My problem is very rarely self-examination, I am always willing to go deep inside and see what my issue is. In fact, I love to do it, however my shortcoming lies in the fact of putting into motion what it is that I know when it’s the most inconvenient/uncomfortable to do so. It’s easy for me to be kind to a stranger, much harder for me to be kind and loving to the two people in which I despise. But this is what my journey is all about, and learning patience and kindness under all circumstances is part of my lesson for right now. The one thing that I can always agree on with myself is that in order to raise the emotionally healthy and productive children that I so deeply desire to, to remain the kind of partner to Michael that grows in love everyday, and to nurture a healthy extended family, then I have to ensure that I am the healthiest that I can be. Physically, and foremost spiritually and emotionally.

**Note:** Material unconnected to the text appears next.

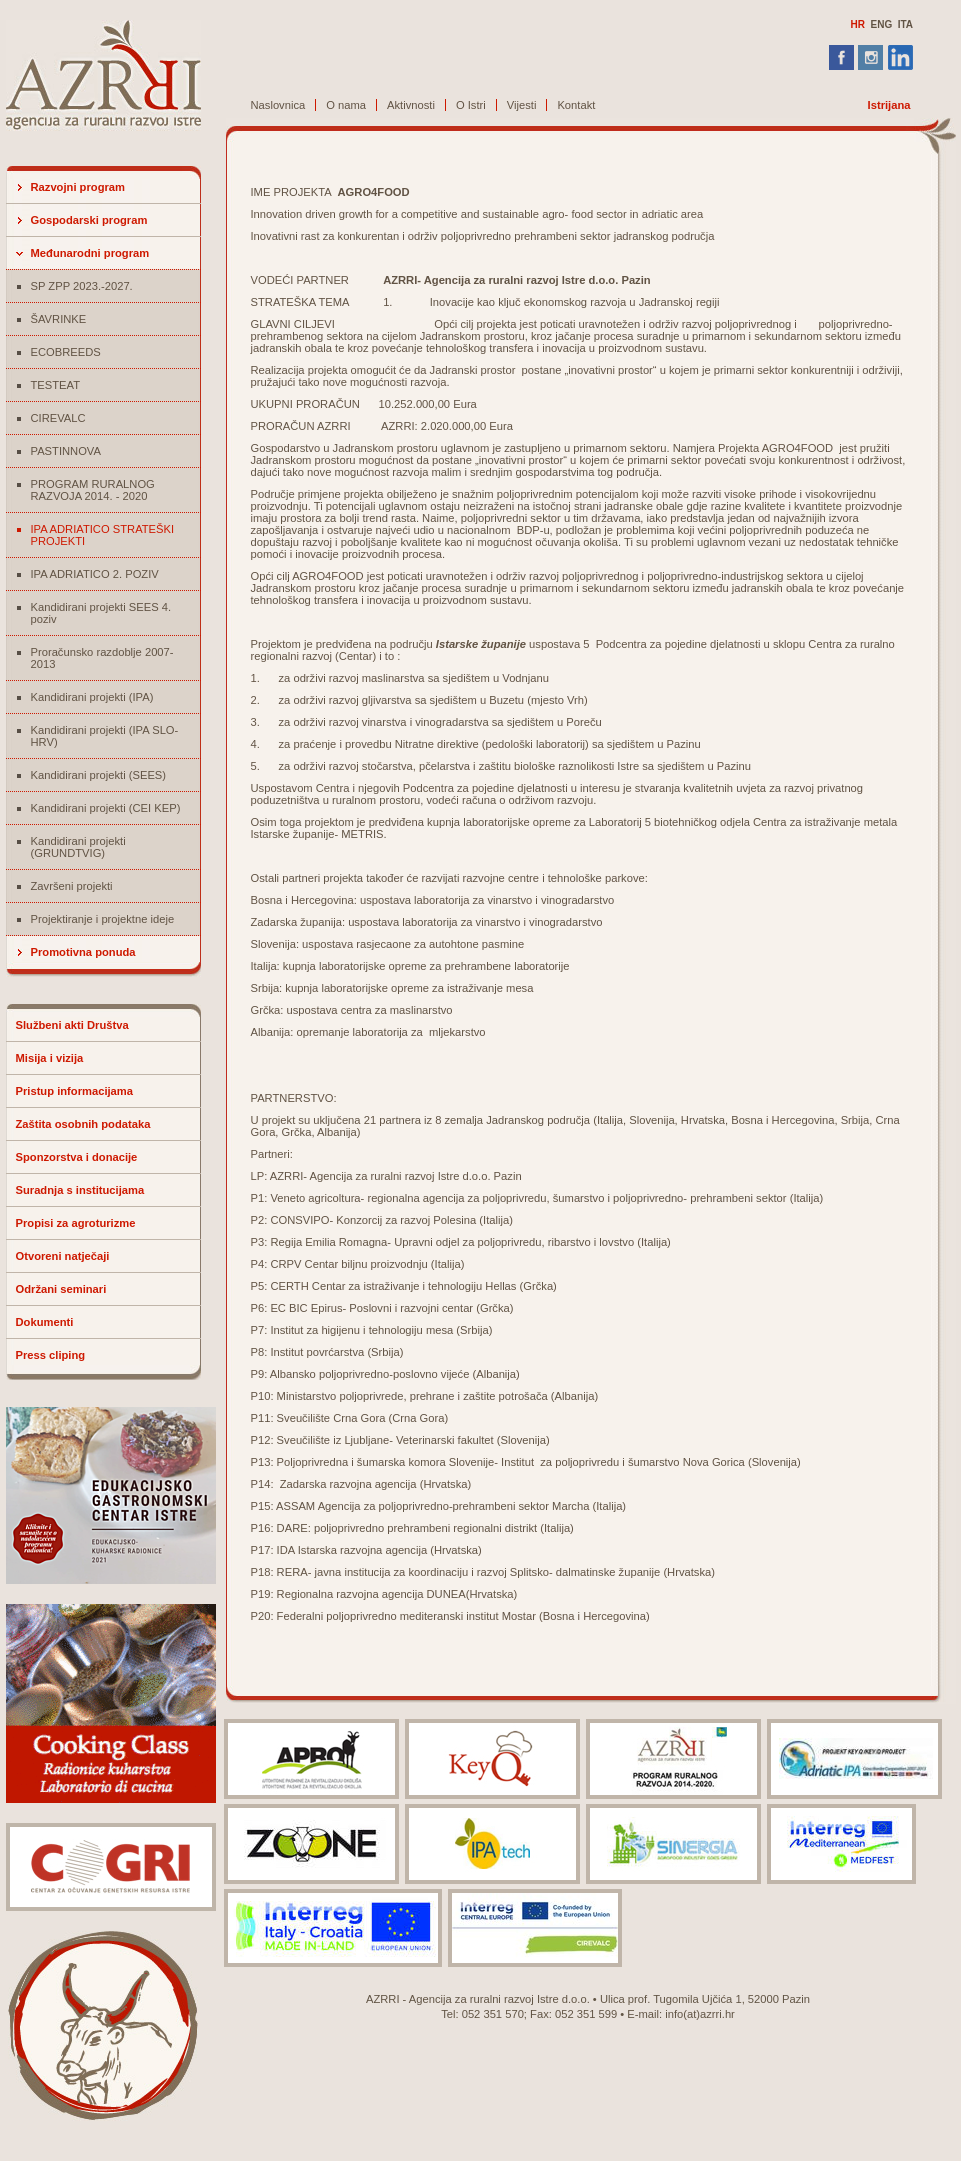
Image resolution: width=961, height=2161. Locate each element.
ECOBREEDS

Which brings me to #4;
4. If you can’t begin to do it for yourself, do it for the greater good. I will master these lessons and put into practice all that I have come to know thus far with regard to spirituality and self-development everyday and not just when it’s convenient. When I would rather watch Real Housewives than meditate, or clean my floors again in clear avoidance of facing what is testing my patience, I think of my son. I think of what I want him to witness from me as he grows. My desire for my family far outweighs the un-comfort that I feel because I know that this world will change for the better one healthy person…partnership…child…family…neighborhood…community…city…state…country…at a time and that it all beings with ME.